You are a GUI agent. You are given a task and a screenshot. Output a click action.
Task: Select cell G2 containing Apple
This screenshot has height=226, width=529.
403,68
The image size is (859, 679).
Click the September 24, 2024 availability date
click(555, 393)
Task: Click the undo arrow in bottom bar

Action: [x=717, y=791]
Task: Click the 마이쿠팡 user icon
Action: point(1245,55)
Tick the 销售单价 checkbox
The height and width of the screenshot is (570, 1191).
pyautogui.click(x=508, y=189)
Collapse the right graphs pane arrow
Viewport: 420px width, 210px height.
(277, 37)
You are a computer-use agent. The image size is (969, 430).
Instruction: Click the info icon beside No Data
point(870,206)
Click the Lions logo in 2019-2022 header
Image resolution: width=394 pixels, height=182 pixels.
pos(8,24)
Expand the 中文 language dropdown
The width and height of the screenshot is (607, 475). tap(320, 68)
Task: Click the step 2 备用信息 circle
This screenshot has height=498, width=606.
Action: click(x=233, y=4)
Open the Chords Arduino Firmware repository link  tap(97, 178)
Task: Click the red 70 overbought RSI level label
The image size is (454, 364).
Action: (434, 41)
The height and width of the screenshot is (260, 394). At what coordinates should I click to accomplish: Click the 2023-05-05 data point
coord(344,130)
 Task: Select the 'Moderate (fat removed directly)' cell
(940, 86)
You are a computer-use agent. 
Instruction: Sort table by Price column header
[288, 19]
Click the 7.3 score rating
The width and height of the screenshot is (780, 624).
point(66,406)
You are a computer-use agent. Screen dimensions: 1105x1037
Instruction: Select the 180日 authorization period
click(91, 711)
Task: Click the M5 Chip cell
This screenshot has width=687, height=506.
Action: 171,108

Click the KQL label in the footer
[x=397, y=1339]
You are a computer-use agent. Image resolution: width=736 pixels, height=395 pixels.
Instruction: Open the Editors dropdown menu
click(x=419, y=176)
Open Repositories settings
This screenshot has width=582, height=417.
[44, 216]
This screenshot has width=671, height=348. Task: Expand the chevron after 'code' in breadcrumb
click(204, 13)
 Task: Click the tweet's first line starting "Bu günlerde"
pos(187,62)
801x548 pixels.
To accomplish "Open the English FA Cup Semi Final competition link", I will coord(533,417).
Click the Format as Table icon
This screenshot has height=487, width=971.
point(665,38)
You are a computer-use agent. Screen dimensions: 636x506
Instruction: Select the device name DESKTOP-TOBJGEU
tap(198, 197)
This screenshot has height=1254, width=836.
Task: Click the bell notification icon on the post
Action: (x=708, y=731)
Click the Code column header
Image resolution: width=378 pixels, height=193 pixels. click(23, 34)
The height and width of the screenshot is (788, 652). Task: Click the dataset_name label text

☆ ☆ ☆

**Task requirements**
Output the data exactly, so that every line matches the original.

**Written answer**
You are a GUI agent. You are given a task and a screenshot. Output a click action.
Task: Select cell G2 containing Apple
This screenshot has height=226, width=529.
403,68
The image size is (859, 679).
Click the September 24, 2024 availability date
click(555, 393)
Task: Click the undo arrow in bottom bar

Action: [x=717, y=791]
Task: Click the 마이쿠팡 user icon
Action: point(1245,55)
Tick the 销售单价 checkbox
The height and width of the screenshot is (570, 1191).
pyautogui.click(x=508, y=189)
Collapse the right graphs pane arrow
Viewport: 420px width, 210px height.
(277, 37)
You are a computer-use agent. The image size is (969, 430).
Instruction: Click the info icon beside No Data
point(870,206)
Click the Lions logo in 2019-2022 header
Image resolution: width=394 pixels, height=182 pixels.
pos(8,24)
Expand the 中文 language dropdown
The width and height of the screenshot is (607, 475). tap(320, 68)
Task: Click the step 2 备用信息 circle
This screenshot has height=498, width=606.
Action: click(x=233, y=4)
Open the Chords Arduino Firmware repository link  tap(97, 178)
Task: Click the red 70 overbought RSI level label
The image size is (454, 364).
Action: (434, 41)
The height and width of the screenshot is (260, 394). At what coordinates should I click to accomplish: Click the 2023-05-05 data point
coord(344,130)
 Task: Select the 'Moderate (fat removed directly)' cell
(940, 86)
You are a computer-use agent. 
Instruction: Sort table by Price column header
[288, 19]
Click the 7.3 score rating
The width and height of the screenshot is (780, 624).
point(66,406)
You are a computer-use agent. Screen dimensions: 1105x1037
Instruction: Select the 180日 authorization period
click(91, 711)
Task: Click the M5 Chip cell
This screenshot has width=687, height=506.
Action: 171,108

Click the KQL label in the footer
[x=397, y=1339]
You are a computer-use agent. Image resolution: width=736 pixels, height=395 pixels.
Instruction: Open the Editors dropdown menu
click(x=419, y=176)
Open Repositories settings
This screenshot has width=582, height=417.
[44, 216]
This screenshot has width=671, height=348. Task: Expand the chevron after 'code' in breadcrumb
click(204, 13)
 Task: Click the tweet's first line starting "Bu günlerde"
pos(187,62)
801x548 pixels.
To accomplish "Open the English FA Cup Semi Final competition link", I will coord(533,417).
Click the Format as Table icon
This screenshot has height=487, width=971.
point(665,38)
You are a computer-use agent. Screen dimensions: 636x506
Instruction: Select the device name DESKTOP-TOBJGEU
tap(198, 197)
This screenshot has height=1254, width=836.
Task: Click the bell notification icon on the post
Action: (x=708, y=731)
Click the Code column header
Image resolution: width=378 pixels, height=193 pixels. click(23, 34)
The height and width of the screenshot is (788, 652). Task: Click the dataset_name label text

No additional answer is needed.